Dr. Howell’s remarks were grounded in one key theme: Free cash flow is king. All other performance metrics are secondary when understanding how much value an enterprise has created (or destroyed). As Dr. Howell states, “What other metric can you take to the bank? Do you walk up to the bank teller and say, ‘I’d like to deposit 25 earnings per share (EPS) or 50 returns on equity (ROE)?’ No. You go to the bank and deposit cash. All other metrics are based on accounting techniques and can be engineered. You load up cash and take it to the bank.”

From a background perspective, it’s important to realize that Dr. Howell is a distinguished professor at Dartmouth College’s Tuck School of Business. He has been the CFO of two very large publicly traded companies, and he’s been involved in practicing and teaching finance for over 50 years. Dr. Howell is an icon of finance, and all directors focused on demonstrating exemplary board leadership will benefit from Bob’s guidance and insights. As one attendee stated, “That session was worth the price of admission. I have been a director on public company boards for over 10 years, and I have never heard finance positioned in such a simple manner. All directors should come to NACD’s Director Professionalism program.”

The session started with a brief discussion of how much time directors and corporate governance executives spend, or should allocate, on various phases of the business:

  1. Monitoring the firm’s performance
  2. Challenging results and practices
  3. Assessing projected performance
  4. Driving sound economic decisions, and
  5. Increasing firm value

Attendees’ perspectives on time allocation across these five phases varied. While most admitted that they wished the majority of time was on numbers three to five (the future), many were challenged to really determine the most effective way to quickly define numbers one and two (the past) and allocate more time to overseeing strategy and future efforts to unleash potential shareholder value.

During the two-hour interactive discussion, Dr. Howell emphasized the importance of selecting the right performance metrics and focusing the board’s role on the financial objective of the firm:  driving long-term shareholder value. Specifically, through the future stream of cash flows, management’s mission is to generate more cash, preferably sooner than later, and at a lower discount rate. Many performance metrics were discussed, and Professor Howell stated that “Traditional metrics are lousy descriptors of value. Good ones are grounded in cash flow. ROIC (return on invested capital) and ROEmarket (return on equity, based on market value) are probably the two best. Read NACD’s new Report of the NACD Blue Ribbon Commission on Performance Metrics: Understanding the Board’s Role to get a good understanding of how to identify, prioritize and measure performance of management and your company.”

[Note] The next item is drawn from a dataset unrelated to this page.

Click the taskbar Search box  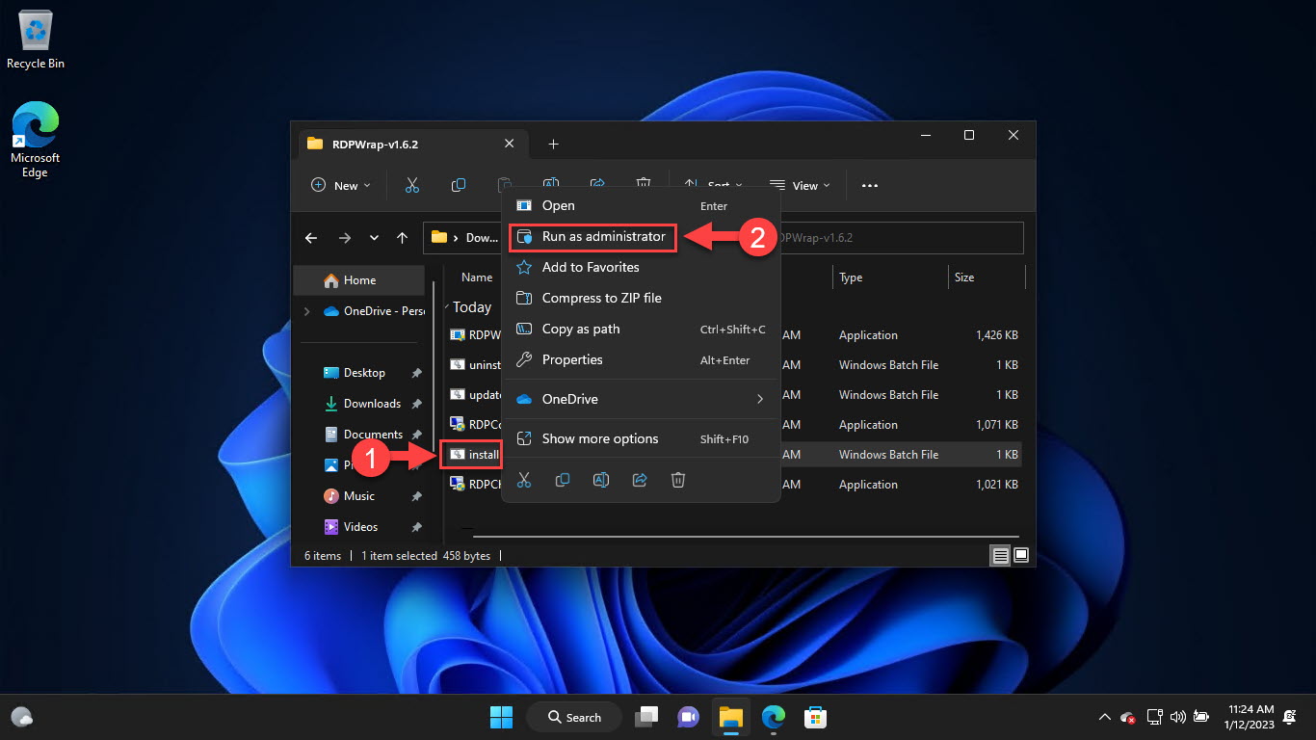(575, 717)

Through the right combination of compensation, metrics and value creation, the board can efficiently scrutinize financial statements and add valuable oversight for management. These efforts enable directors to disaggregate the component parts of the business and determine which are creating (or destroying) value.

Thanks, Bob, for a fantastic session, and we look forward to seeing you in 2011. The directors and board leaders of Corporate America, the guardians of capitalism, are dependent upon your insights, tutelage and guidance.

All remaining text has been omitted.